Sunday, October 20, 2013

Plans For Cape Ann Expedition Sport

I just got the plans for a One Ocean Kayaks Cape Ann Expedition Sport. I'm not selling the Outer Island-for a change, I'll have two kayaks. 
The Plans are different. Much "fancier" and more "involved" than Jay's. One major difference is that these plans call for an internal strongback, with no alternate instructions for an external, so I'll have to build a spine, and I can't re-use my old brackets. I considered trying it with a ladderback anyway, but began to feel that the potential for screwup was far too great. 

Sunday, October 13, 2013

Miller's River Challenge

I had been curious about racing for a while, and had decided to try the Nauyag race, on the Connecticut River . Race Day was rainy, so I blew it off. I have a tendency to be stubborn, so I went for another, The Miller's River Challenge, in Orange, Ma.
I had never heard of Orange, Ma, or Miller's river before. Orange is near Rt. 2, between Leominster and Greenfield, a part of Massachusetts I'd never had occasion to visit.
Pretty long drive, after crazy neighbors woke me up at 4:30. Orange is an out-of-the-way, semi-forgotten little town,but kind of nice, not sad.
Driving in on Main Street

It was pretty easy to find the park and launch area.
It was a family-oriented event, lots of tandem canoes. I'd never seen "racing" canoes before-they were tapered at the ends, with a sort of "flare" in the middle, almost like a folded piece of paper. 
I entered the "Single Kayak 3-Mile" race, and saw that there was only one other entrant an hour before start time. It was actually kind of chilly and raw, did a lot of walking around. Went looking for coffee & didn't find any.

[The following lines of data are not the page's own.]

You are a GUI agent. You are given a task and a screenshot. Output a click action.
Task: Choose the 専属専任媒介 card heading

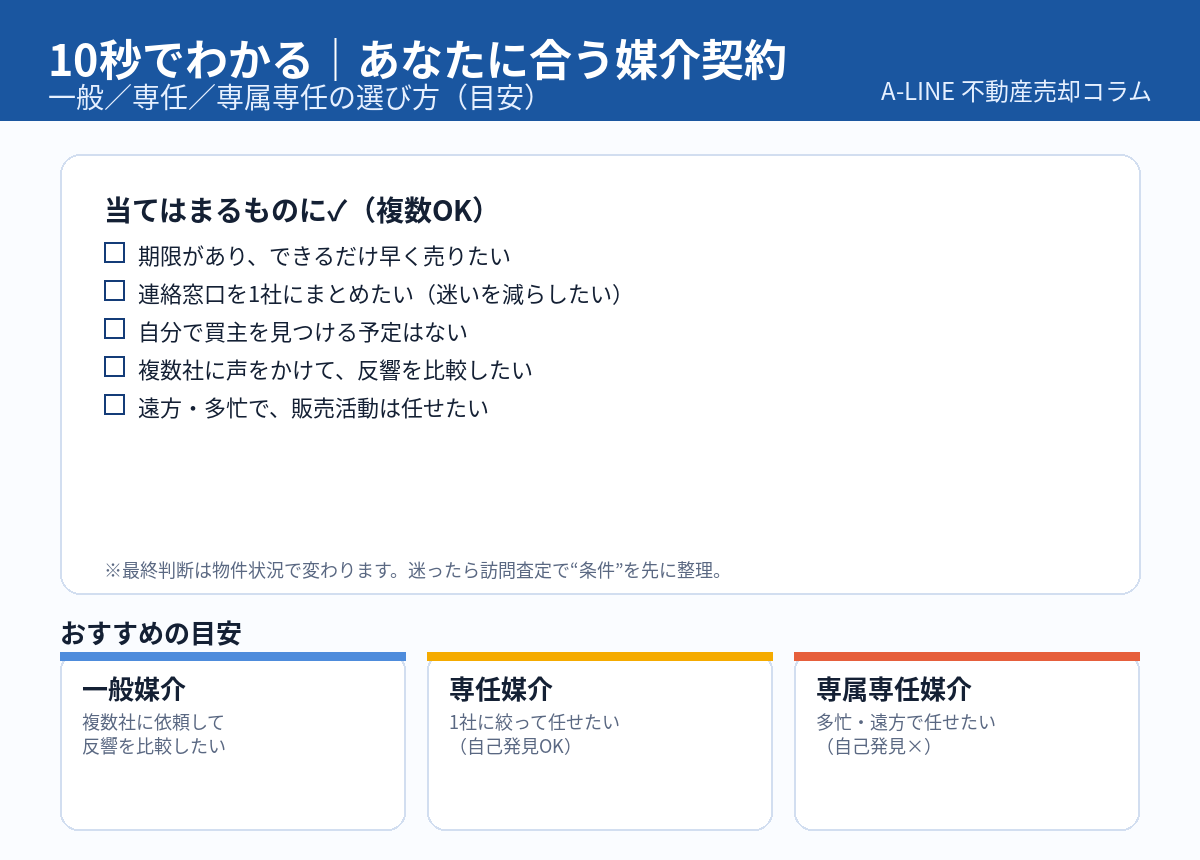(894, 690)
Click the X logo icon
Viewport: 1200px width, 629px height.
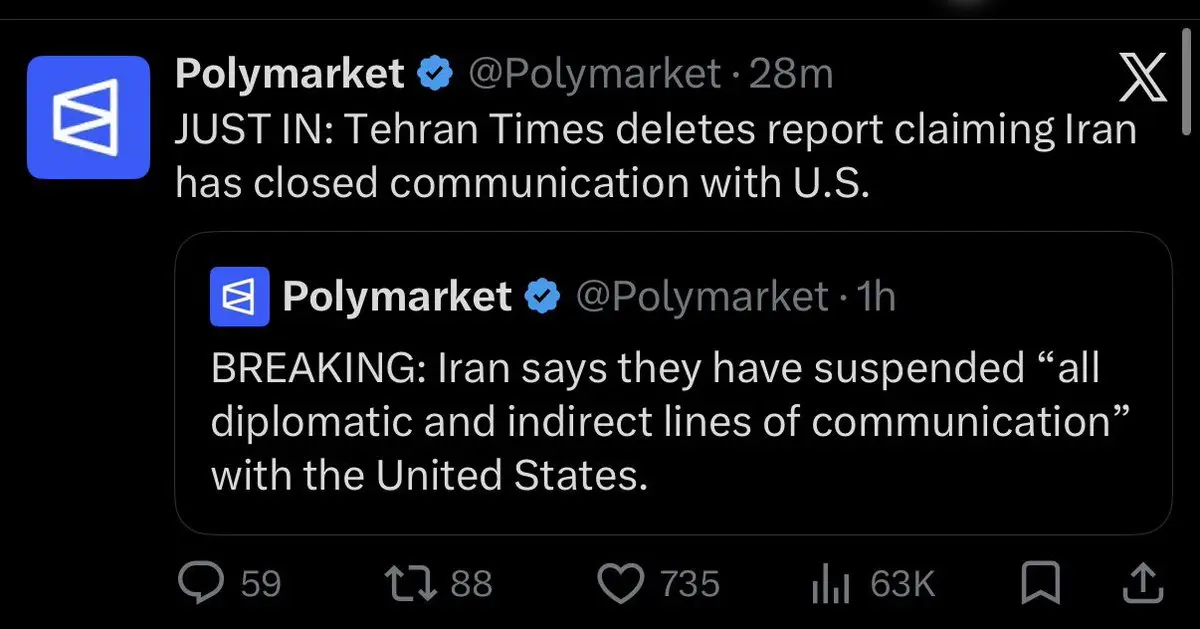point(1142,79)
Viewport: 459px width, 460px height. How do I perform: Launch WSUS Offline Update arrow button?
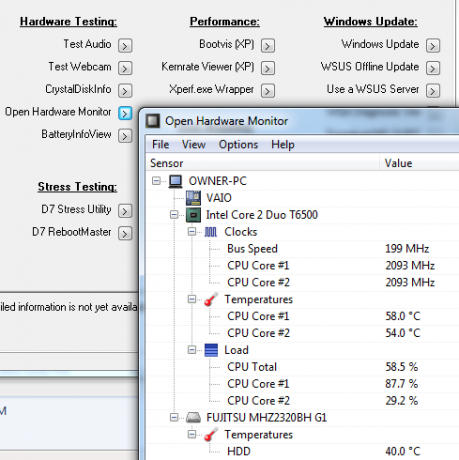433,68
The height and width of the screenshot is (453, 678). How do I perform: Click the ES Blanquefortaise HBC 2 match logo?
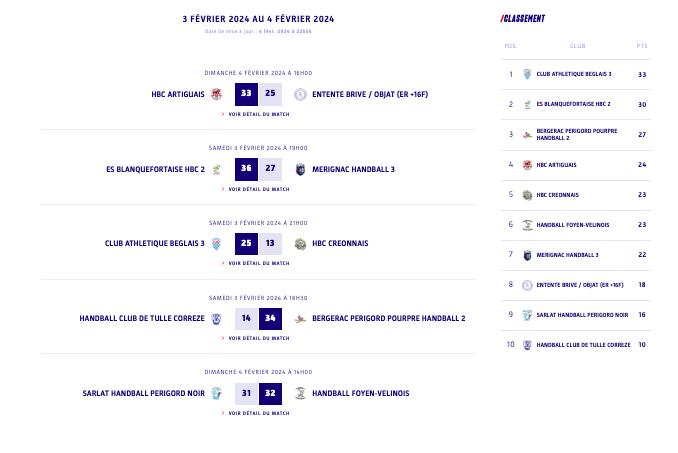tap(216, 169)
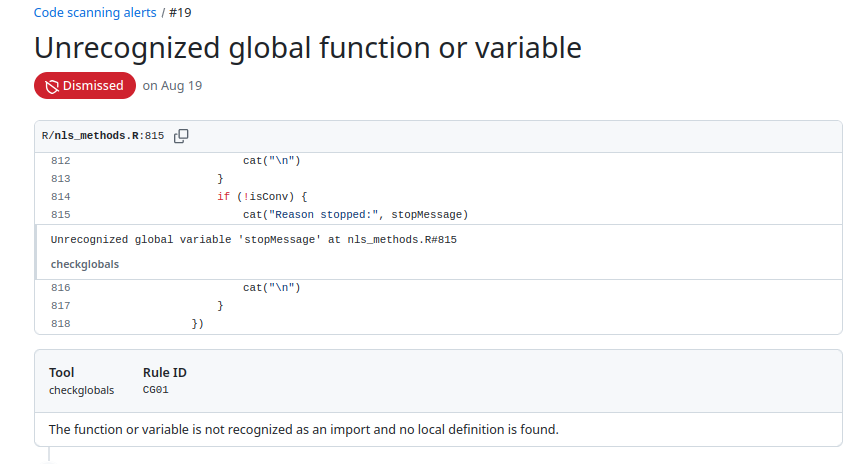Select line number 814
Screen dimensions: 858x464
60,196
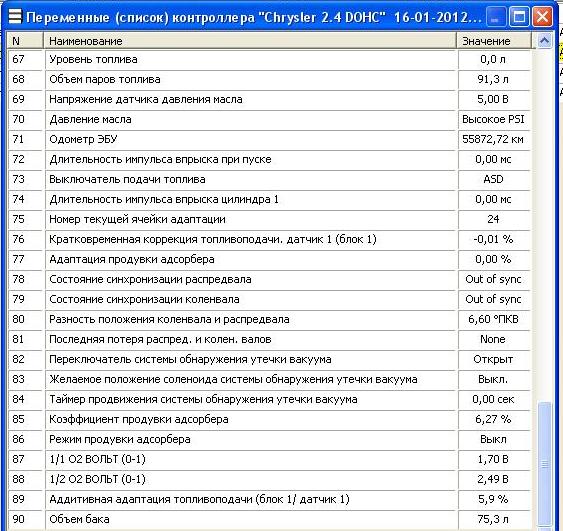Click the Наименование column header
This screenshot has width=563, height=531.
point(250,41)
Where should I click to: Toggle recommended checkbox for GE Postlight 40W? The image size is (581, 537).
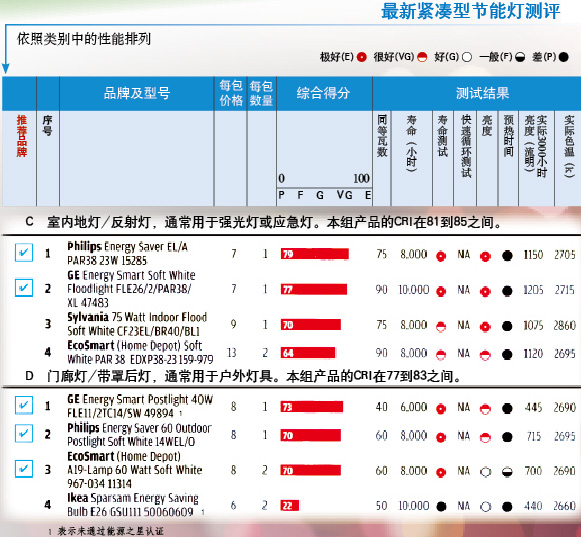[24, 405]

Starting to line up for the 3-mile race. I actually misunderstood one of the organizers, and thought that the canoes and kayaks would start separately. I was supposed to be at the starting line. It was rather embarrassing to scramble in with everybody watching and waiting. 
There were only three kayaks in the race. A guy in a green 'yak took off like a shot. I was paddling next to a very nice & friendly older gentleman all the way to the halfway buoy. 
After rounding the buoy, I was thinking that Mr. Green kayak was the one to catch. While I was thinking that, all of a sudden, and for no apparent reason, he flipped! I and the other Single Kayaker went over to help. His boat had no flotation, and filled up while he was trying to get in. We pulled it to the bank. 
That put me in an "ethics quandary". Were we both supposed to stay with him? The Lady suggested that I go down to the next safety checkpoint & report, so I did. That left me alone on the river. They took my picture as I crossed the finish line, but I didn't know if it would "count" or not. When The Lady finished, she seemed to make it a point that I had also helped. So, I won the race by virtue of staying in my kayak.

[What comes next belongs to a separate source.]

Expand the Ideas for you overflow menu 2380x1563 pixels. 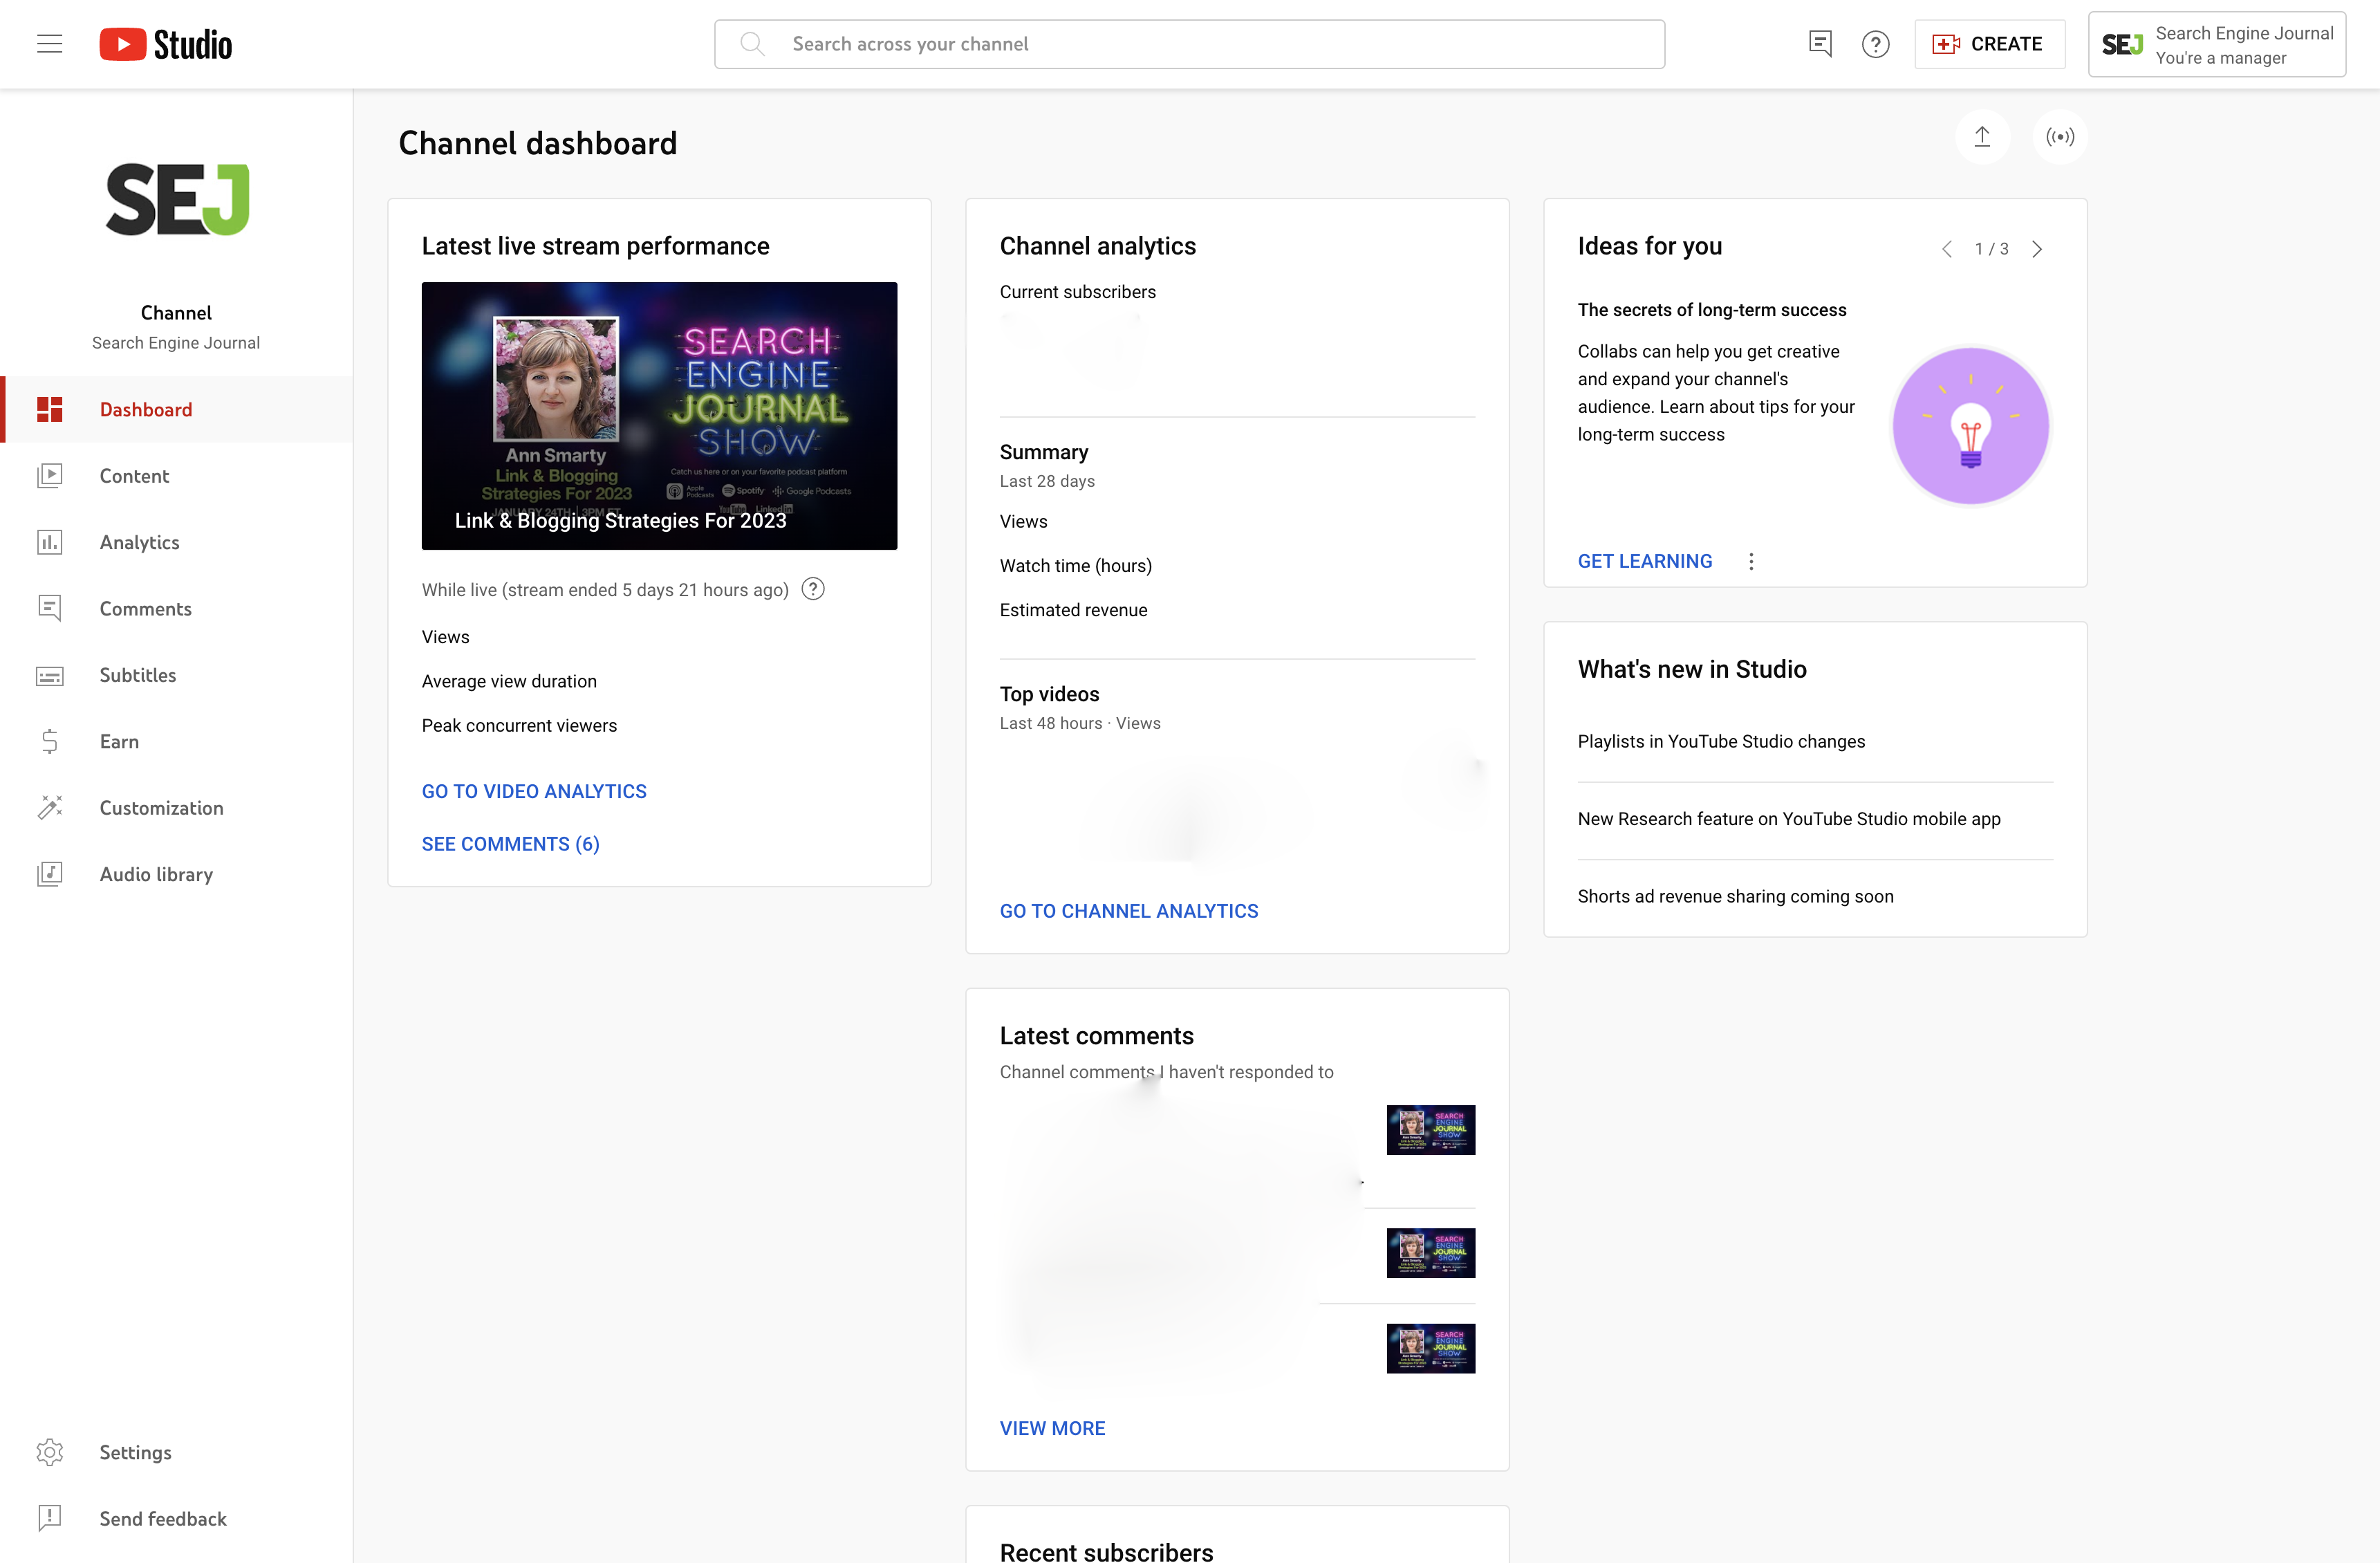[1754, 562]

    I decided to drive home via Greenfield and I-91. I got a pleasant surprise on rt. 2-"French King Bridge",a very high crossing of the Connecticut river with scenic views.

Tuesday, October 8, 2013

Guitar From Kit

I had been wanting to get a new electric guitar, but I keep leaving the music stores empty-handed. Nothing seems to feel right, and I can't make myself "settle" on something.
I also have some kind of shyness/intimidation problem about trying them out in the store. What I really wanted to do was borrow the things for two hours and try them at home, but that's not an option.
I started looking into kits. I somehow figure that if I put it together myself, it will be more "mine".

This is a "Saga" kit. Its supposed to resemble a Paul Reed Smith. Observations:
The woodworking is pretty good, but not perfect. The body is rather heavily coated with sanding sealer-if I wanted to clear coat , it would not show a very strong grain, and be a slightly gross yellowy-blond color, so I'm going to paint.
The neck, fingerboard, and fretwork look really good.
The hardware looks a little bit "cheapo", but its replaceable.
I gave the back of the neck 4 wipes of wipe-on poly. I decided to leave the shape of the head stock well enough alone.

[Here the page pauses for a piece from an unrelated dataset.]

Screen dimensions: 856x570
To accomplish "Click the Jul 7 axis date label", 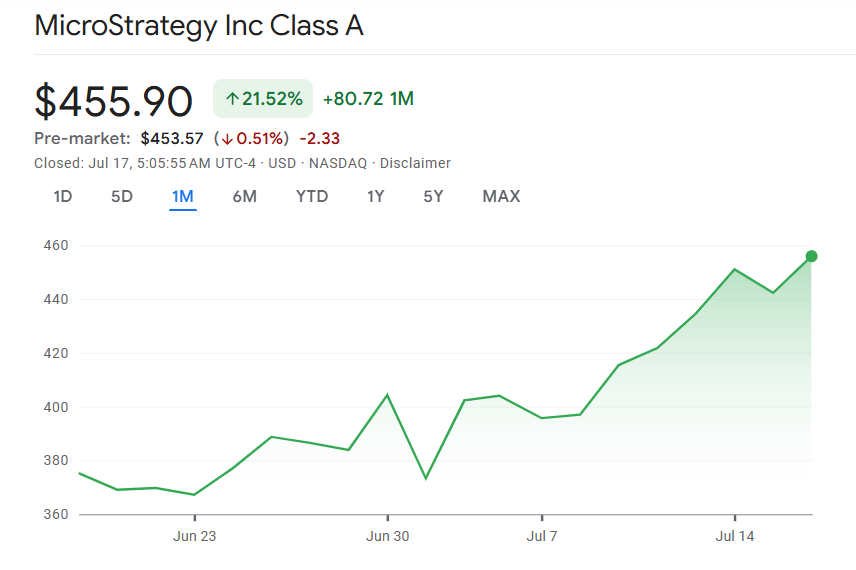I will tap(541, 536).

I also buffed the frets while the masking tape was still in place, although they were pretty good as received.
Painting the body. I decided to paint it "like a car", using automotive paint. gave several coats of sand-able primer, sanded, then went for glossy paint. Auto paint is a pain, the kind where you have to do all coats within 1 hour, else you have to wait four days before sanding.
The minute after I took this picture, I managed to drop the body on the floor. Almost back to Square One.
Used multiple coats of primer, and much sanding to correct the dings I put in by dropping it.
I repainted, waited an excruciating six days, and gave several coats of clear coat.
Now I have to wait a whopping two weeks before buffing it out. I'd better build a kayak or something. The brand name of the kit is living up to its name.

While doing all that waiting for paint to cure, I decided that The head stock shape was too "flashy" or "modern" or "macho" or something, so I gave it a new shape. Reminds me of something you'd see on a Danelectro:

After all that waiting, finally started final sanding & buffing. I went to auto parts stores for Ideas about how to get the best finish. I ended up using a foam pad on the buffer, polishing compound, and wax. It looks like a car.
I had been thinking that the painting & finishing would be the most tedious part. The most tedious part is still going on.
Initial setup came out lousy-super high action, and worst of all it didn't work. The tuners were nearly useless. The volume control acted like an on/off switch, tone control did nothing, and the pickup selector didn't work. I decided to take to a Reputable Repairman, who didn't seem to want to touch it. he did, however give me good information about what its problems were. The neck angle was "wrong", so I shimmed it with matchbook covers. Huge difference! I took a shot at filing the nut grooves, thought I may have gone too low, so learned the plastic-dust-and-super-glue trick. Filed, sanded & buffed the frets.
Now, for the electronics. I found wiring diagrams online, none of which coincided with the number of wires on my pickups. I went online and chose DiMarzio pickups through the dazzling array available. Wiring these also took two tries-the online diagrams assume knowledge I didn't have.
I also got Grover tuning machines. They were easy to install, and work well.
The finish doesn't look like the typical nitrocelluose job, but it looks o.k..
It took about five times longer than I expected, and I learned a great deal about guitar construction and setup. All in all, I don't think I'll be building another....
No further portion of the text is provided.